Dopo aver rubato buste inviate da una banca contenenti nuove tessere bancomat, con una truffa telefonica ottenevano il pin dai clienti, e dopo aver attivato le tessere prelevavano denaro dai conti: era questo il modus operandi di una banda guidata da un 54enne, Alberto Arena, e dal suo braccio destro Nicola Abate, 39 anni, che percepiva il reddito di cittadinanza. I loro complici erano Vincenzo Ferrigno, 51 anni, Eugenio Buompane, 38 e Carlo Gabriele Natale, 55 anni, nei confronti dei quali (come disposto dal gip Rossana Oggioni) i carabinieri hanno eseguito un'ordinanza di applicazione di misure cautelari in carcere.
L'accusa ai loro danni è di associazione a delinquere finalizzata al riciclaggio, alla truffa, al possesso e alla fabbricazione di documenti di identificazione falsi oltre a misure patrimoniali come conseguenza dei reati di riciclaggio e indebito utilizzo e falsificazione di carte di credito e di pagamento. Tra le vittime del raggiro messo in atto dalla banda ci sarebbe anche un musicista della band Lo Stato Sociale e un sacerdote di una parrocchia in provincia di Bologna: le carte venivano rubate dai compartimenti postali di Bologna, Padova e Peschiera Borromeo (Milano).
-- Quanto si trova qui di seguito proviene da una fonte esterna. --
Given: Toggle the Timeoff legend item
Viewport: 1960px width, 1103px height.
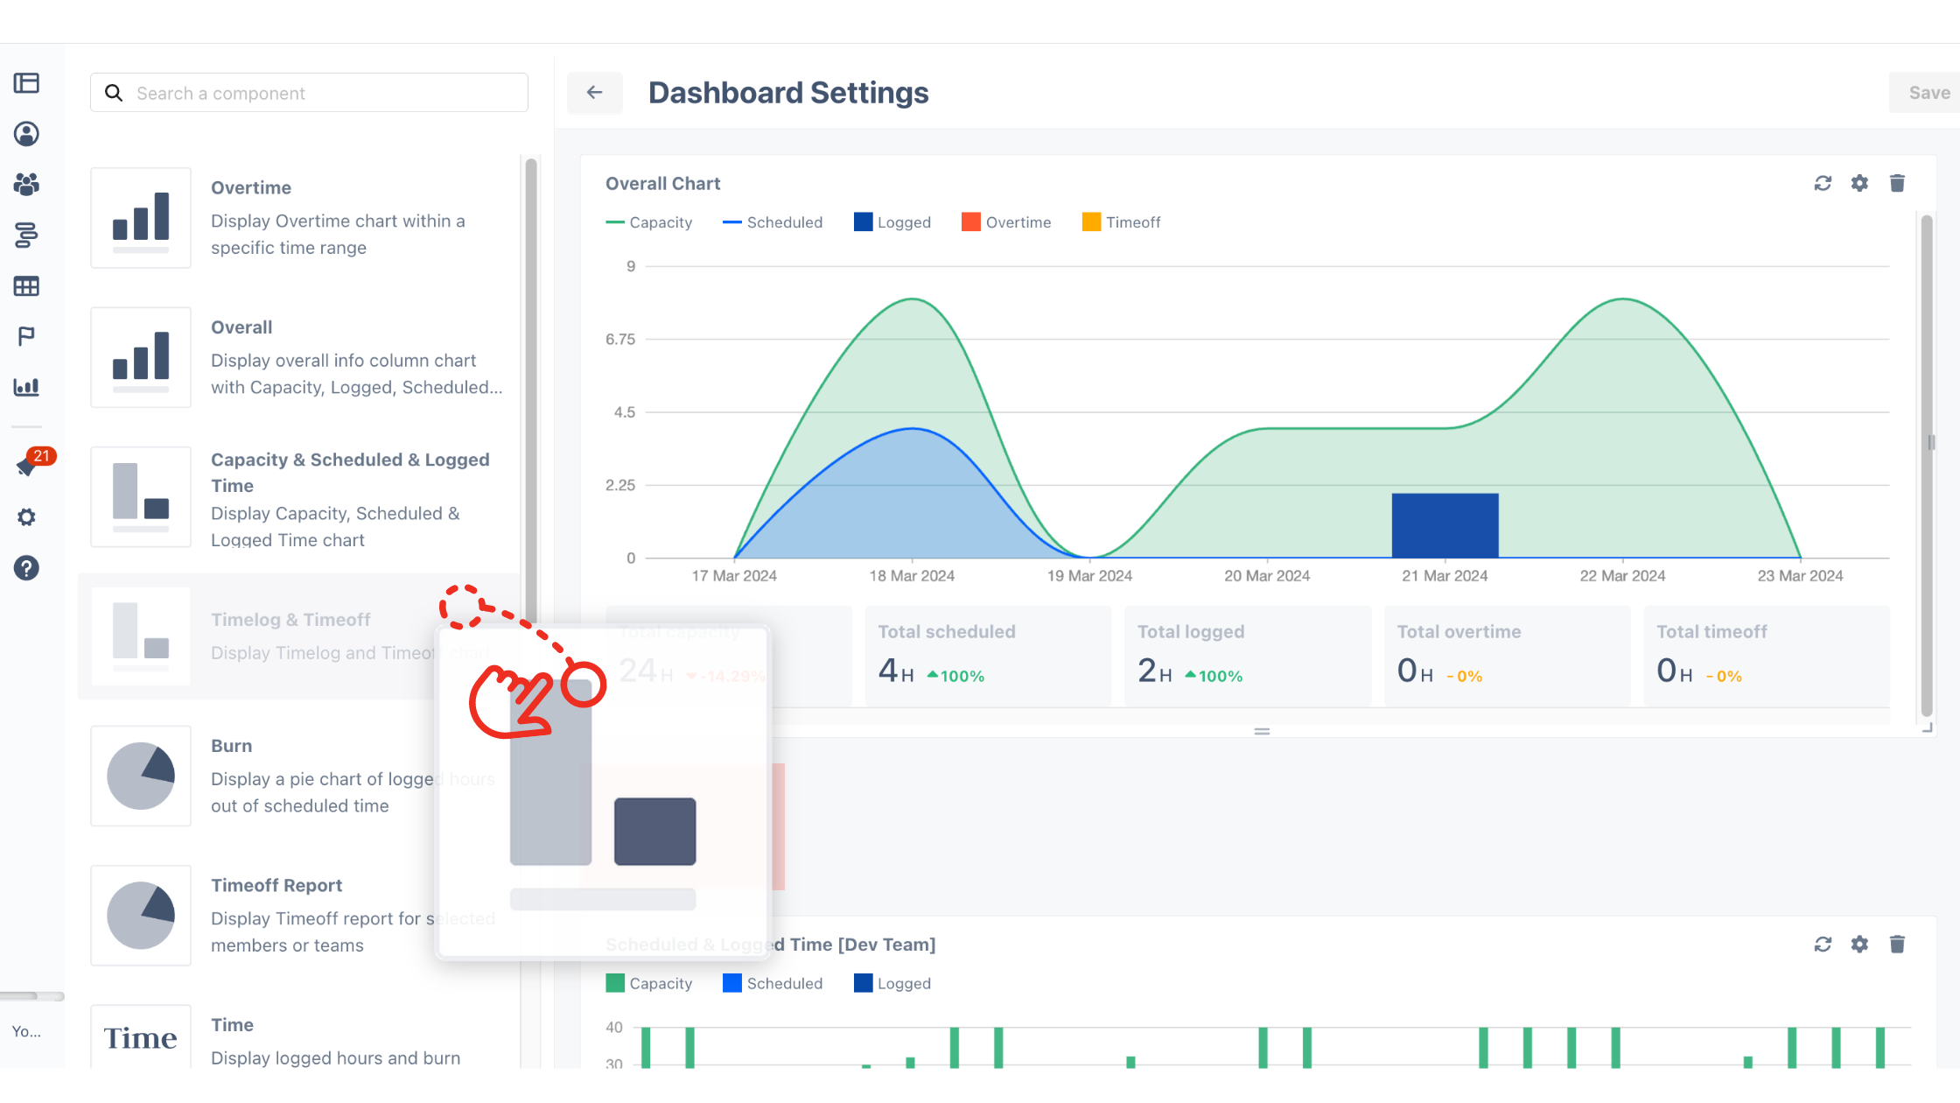Looking at the screenshot, I should [x=1121, y=221].
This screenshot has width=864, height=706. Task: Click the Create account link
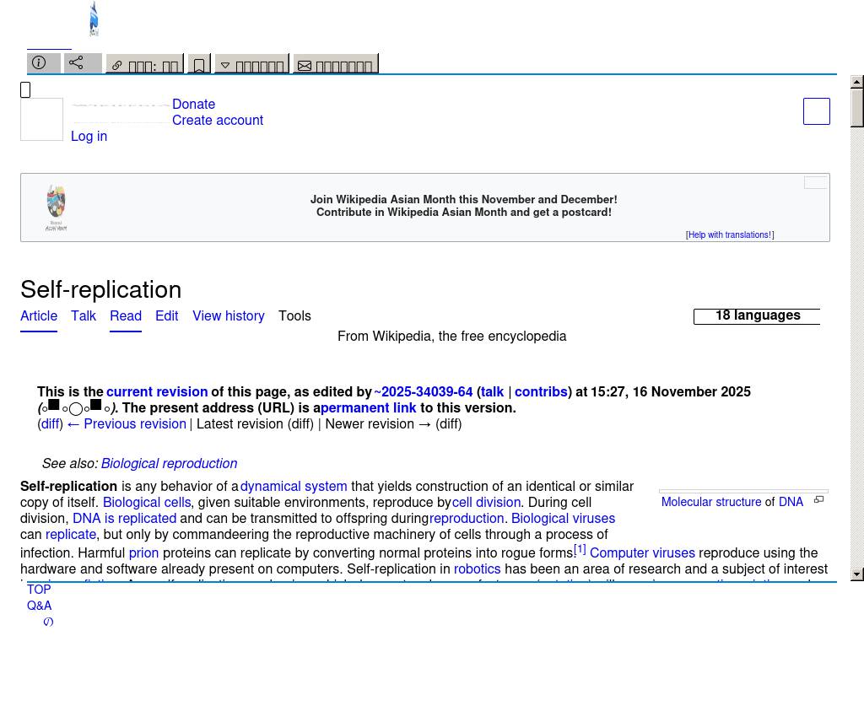218,120
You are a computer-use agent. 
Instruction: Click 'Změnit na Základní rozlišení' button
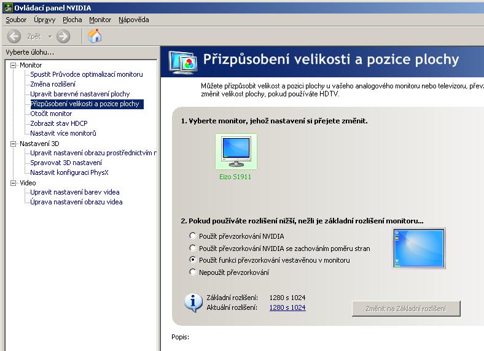click(406, 308)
Dagli accertamenti, scattati nell'aprile dello scorso anno dopo la denuncia di un anziano che ha visto sparire dal suo conto in banca 6.500 euro, i carabinieri della Compagnia Bologna Centro e della Stazione Bologna San Ruffillo hanno ricostruito come agiva il gruppo: le buste rubate - sulle modalità sono ancora in corso accertamenti - venivano inviate a una telefonista che contattava i clienti.
Una volta in possesso del codice, secondo la ricostruzione dei militari, entrava azione il 'corriere di provincia' che, con tessera e pin, attivava, come da procedura, il bancomat nel territorio di residenza del correntista. Poi iniziavano i prelievi dagli sportelli automatici, tutte le comunicazione tra i diversi membri del gruppo avvenivano con telefoni di vecchia generazione intestati a utenti inesistenti. Una somma di denaro che avrebbe permesso al capo della banda e al cognato, secondo i Carabinieri, di condurre una vita agiata.